Le temps est beau...

Tout près d'ici, la bataille fait rage.

Lucien Sertier
Lettre du mercredi 9 octobre 1918
INDEFINI, mercredi 9 octobre 1918
Orléans

Mercredi soir 3h

9 octobre 1918

Bien chère Alice,

Bonneton n’ayant rien reçu de chez lui non plus je pense que la poste fonctionne mal par ces temps de grippe ! Je suis bien anxieux de savoir comment vont nos chères malades et j’espère bien avoir un petit mot demain. Je sais bien que tu n’as guère le temps de m’écrire, et je me contenterai de peu.
Ici pour moi rien de nouveau. Je suis toujours aux EOR. Ce matin, il y avait cours de technique automobile. C’était intéressant et j’ai pris des notes.
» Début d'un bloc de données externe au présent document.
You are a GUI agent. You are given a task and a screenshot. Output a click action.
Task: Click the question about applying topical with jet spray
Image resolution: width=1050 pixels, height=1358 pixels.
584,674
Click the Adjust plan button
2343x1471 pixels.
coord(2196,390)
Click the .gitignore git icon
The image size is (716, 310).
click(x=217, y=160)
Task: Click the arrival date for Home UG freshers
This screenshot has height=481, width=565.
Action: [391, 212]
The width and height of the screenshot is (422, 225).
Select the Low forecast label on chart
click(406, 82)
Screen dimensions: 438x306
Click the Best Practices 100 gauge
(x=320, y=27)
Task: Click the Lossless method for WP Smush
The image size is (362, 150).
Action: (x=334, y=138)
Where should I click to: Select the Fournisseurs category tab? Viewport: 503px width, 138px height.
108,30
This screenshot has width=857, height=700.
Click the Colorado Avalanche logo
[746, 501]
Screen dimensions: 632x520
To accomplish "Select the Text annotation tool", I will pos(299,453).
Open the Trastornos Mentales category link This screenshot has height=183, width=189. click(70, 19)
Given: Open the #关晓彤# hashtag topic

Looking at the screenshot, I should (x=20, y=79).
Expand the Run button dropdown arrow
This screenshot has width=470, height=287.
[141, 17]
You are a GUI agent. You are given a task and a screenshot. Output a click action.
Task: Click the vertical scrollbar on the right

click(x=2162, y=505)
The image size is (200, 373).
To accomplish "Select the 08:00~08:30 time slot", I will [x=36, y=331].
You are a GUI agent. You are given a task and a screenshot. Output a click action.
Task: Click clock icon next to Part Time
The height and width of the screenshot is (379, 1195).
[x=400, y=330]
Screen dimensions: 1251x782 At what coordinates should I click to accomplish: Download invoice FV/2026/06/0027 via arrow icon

Ce soir c’est maths et administration. Ça ne m’intéresse pas.
Je crois t’avoir dit que le cours préparatoire des EOR n’ayant pas encore commencé on nous a mis au cours supérieur. En attendant nous sommes une dizaine ainsi. Le cours est d’ailleurs trop savant, surtout en maths et il me serait difficile de le suivre sans avoir passé au cours préparatoire.
J’ai vu dans les journaux que Lyon était consigné à la troupe par rapport à la grippe. Ça a paru d’ailleurs à la (…) J’attends donc. Je pensais voir mon professeur aux gradés M. Robert mais il a la grippe et ne vient pas. Je ne sais encore pas en somme si ma nomination sera maintenue ou non. Je ne le saurai pas avant quinze jours environ (après la Toussaint).
Et je n’ai pas même attrapé la grippe !
Quelle guigne. Ça m’aurait occupé. Dire que je ne fais rien ici et que chez vous il y a tant de travail ! Il a plu toute la nuit et ce matin.
Affections bien sincères à tous.
Je t’embrasse bien fort avec les enfants et tous à la maison.